• TEXT SHOWN

+ + +

In the 18th century, the area was settled by the Scotch-Irish—Scottish lowlanders who migrated first to Northern Ireland and then on to America. Those resourceful, self-reliant people played a large part in settling the American wilderness, and their values and work ethic helped build the foundations of this country. The discovery of the Cumberland Gap in 1750 opened up a route through the Appalachians. Even before Daniel Boone, Henry Skaggs explored Kentucky in 1763. Following rivers and creeks, he found his way through the mountainous region. His trail—Skaggs Trace—passes just in front of the McClures' home.

It was to this pretty piece of land, in the hollow below a steep ridge, that the newly married McClures moved in 1946. Both their families had settled the surrounding hills late in the 18th century, and Rena Cromer and William McClure had grown up across from each other on Skaggs Creek in McClure Branch, only a mile away from where they started their married life. They moved into a 200-year-old log house with two rooms divided by a breezeway. It was rustically beautiful but primitive—no running water, no electricity, no phones. The Blue Springs General Store, where they bought cornmeal, flour, coffee, and sugar, was three miles away, and with no car they had a long walk.

They raised the "bigger part", says Rena, of all they needed in two large gardens planted with corn, beans, squash, tomatoes, cucumbers, bell peppers, and both Irish and sweet potatoes. Using mules to plow the ground, they hand-hoed the weeds. Chickens were kept for eggs and for stewing or frying and hogs for butchering—their meat smoked and sugar-cured into fine hams, their fat turned into lard. Cows were milked by hand. Cream was churned into butter, and gallon jugs of milk and buttermilk were submerged in the cold spring to keep them cool.

+ + +

• TASK BRIEF
In the passage about the McClures' homestead, explain why getting to the Blue Springs General Store meant a long walk for them.

• DATA SHOWN

+ + +

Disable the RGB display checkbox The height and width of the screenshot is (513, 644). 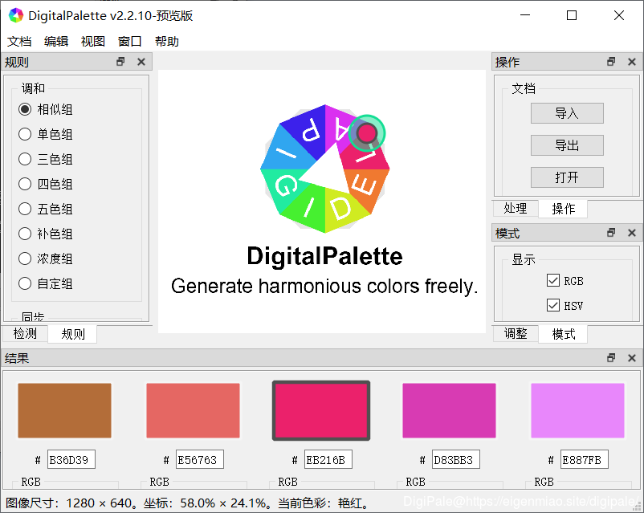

+ + +

• OUTPUT FOR THIS TASK
The store was three miles away, and the McClures had no car, so they had to go on foot to buy cornmeal, flour, coffee, and sugar.